Gli autori del rapporto sottolineano che «Mentre la natura offre modi efficaci per aiutare a mitigare il cambiamento climatico, queste soluzioni possono essere efficaci solo se si basano su riduzioni ambiziose di tutte le emissioni di gas serra causate dall’uomo».

Shobha Maharaj, una delle principali autrici del capitolo sulle piccole isole  del rapporto, è d’accordo e ha detto all’agenzia IPS: «Questo ha il potenziale per cambiare le regole del gioco, sia in termini di ricerca che di sinergie tra questi temi. Spesso, poiché lavoriamo come in silos separati, tendiamo a dimenticare che esiste una forte interconnessione tra questi sistemi e, chiaramente, tra clima e biodiversità. Ci sono alcune misure che le persone hanno preso che sono considerate mitigazione climatica ma che, se fatte su larga scala, possono essere dannose. Se pianti alberi in una prateria della savana, questo può danneggiare un intero ecosistema. Pertanto, dobbiamo sempre fare un passo indietro e guardare al quadro generale, e questo viene sempre più integrato nell’attuale dialogo tra cambiamento climatico e biodiversità, quindi stiamo sicuramente andando nella giusta direzione. I risultati possono essere istruttivi per regioni come i Caraibi, uno degli hotspot della biodiversità globale. Sebbene l’area abbia specie endemiche e ricchi ecosistemi terrestri e marini, in alcuni Paesi la limitazione della terra per lo sviluppo economico provoca il degrado dell’habitat naturale e la deforestazione, che è esacerbata dai cambiamenti climatici. Qualcosa di semplice come lo sviluppo di un’area protetta regionale, piuttosto che ogni isola con la propria area protetta, farebbe molto per evidenziare, sviluppare e aumentare le sinergie e affrontare i compromessi tra biodiversità e cambiamento climatico».

La presidente di IPBES, Ana María Hernández Salgar, rammenta a tutti che «La terra e l’oceano stanno già facendo molto, assorbendo quasi il 50% di CO2 dalle emissioni umane, ma la natura non può fare tutto. E’ necessario un cambiamento trasformativo in tutte le parti della società e della nostra economia per stabilizzare il nostro clima, fermare la perdita di biodiversità e tracciare un percorso verso il futuro sostenibile che vogliamo. Questo richiederà anche che affrontiamo entrambe le crisi insieme, in modi complementari».

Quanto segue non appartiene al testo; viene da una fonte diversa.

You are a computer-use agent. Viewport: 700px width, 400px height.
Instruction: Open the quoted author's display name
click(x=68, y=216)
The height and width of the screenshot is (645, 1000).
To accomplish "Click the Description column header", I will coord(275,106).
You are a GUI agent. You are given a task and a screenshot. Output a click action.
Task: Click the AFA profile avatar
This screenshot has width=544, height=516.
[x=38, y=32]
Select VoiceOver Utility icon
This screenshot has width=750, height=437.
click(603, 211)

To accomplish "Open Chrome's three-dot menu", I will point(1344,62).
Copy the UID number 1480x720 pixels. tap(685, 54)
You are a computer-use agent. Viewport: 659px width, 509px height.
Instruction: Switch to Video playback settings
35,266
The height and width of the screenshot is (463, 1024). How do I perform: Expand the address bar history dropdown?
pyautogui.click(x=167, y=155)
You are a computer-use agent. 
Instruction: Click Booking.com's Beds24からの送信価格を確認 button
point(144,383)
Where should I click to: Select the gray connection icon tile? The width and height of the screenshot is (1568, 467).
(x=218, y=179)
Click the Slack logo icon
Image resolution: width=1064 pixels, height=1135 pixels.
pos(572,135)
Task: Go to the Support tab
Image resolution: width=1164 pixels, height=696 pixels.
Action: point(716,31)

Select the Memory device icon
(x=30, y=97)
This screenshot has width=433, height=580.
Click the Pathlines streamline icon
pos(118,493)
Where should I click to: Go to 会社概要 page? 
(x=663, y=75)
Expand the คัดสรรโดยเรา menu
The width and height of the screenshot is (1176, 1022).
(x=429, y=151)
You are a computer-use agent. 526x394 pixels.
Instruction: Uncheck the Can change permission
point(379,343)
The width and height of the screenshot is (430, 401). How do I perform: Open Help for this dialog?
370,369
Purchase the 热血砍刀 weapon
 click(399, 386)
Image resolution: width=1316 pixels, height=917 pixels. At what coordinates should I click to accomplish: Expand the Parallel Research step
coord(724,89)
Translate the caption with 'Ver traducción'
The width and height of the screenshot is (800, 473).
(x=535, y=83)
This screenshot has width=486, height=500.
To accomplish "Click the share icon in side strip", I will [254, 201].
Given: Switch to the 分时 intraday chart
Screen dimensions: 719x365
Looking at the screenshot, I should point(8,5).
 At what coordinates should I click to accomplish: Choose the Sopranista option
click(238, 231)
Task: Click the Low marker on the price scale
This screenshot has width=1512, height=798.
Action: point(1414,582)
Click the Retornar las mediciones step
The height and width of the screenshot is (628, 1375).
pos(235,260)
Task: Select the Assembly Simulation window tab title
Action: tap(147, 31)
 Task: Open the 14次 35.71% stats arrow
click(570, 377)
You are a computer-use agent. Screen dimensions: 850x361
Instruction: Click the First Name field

Il presidente dell’IPCC, Hoesung Lee, ha aggiunto: «Il cambiamento climatico e la perdita di biodiversità si combinano per minacciare la società, spesso amplificandosi e accelerandosi a vicenda. Concentrandosi sulle sinergie e sui compromessi tra la protezione della biodiversità e la mitigazione e l’adattamento ai cambiamenti climatici, il workshop ha promosso il dibattito su come massimizzare i benefici per le persone e il pianeta. Ha rappresentato anche un passo importante nella collaborazione tra le nostre due comunità».

Pörtner ha concluso: «Può essere impossibile ottenere sinergie vantaggiose per tutti, o persino gestire i compromessi tra azioni per il clima e la biodiversità in ogni singola parte di un territorio o di unambiente marino. Ma raggiungere risultati sostenibili diventa progressivamente più facile quando si integra un mix di azioni su scala spaziale più ampia, attraverso la collaborazione transfrontaliera e la pianificazione territoriale consultiva congiunta, motivo per cui è importante affrontare anche la mancanza di sistemi e meccanismi di governance efficaci per migliorare l’integrazione tra le soluzioni per il cambiamento climatico e la biodiversità».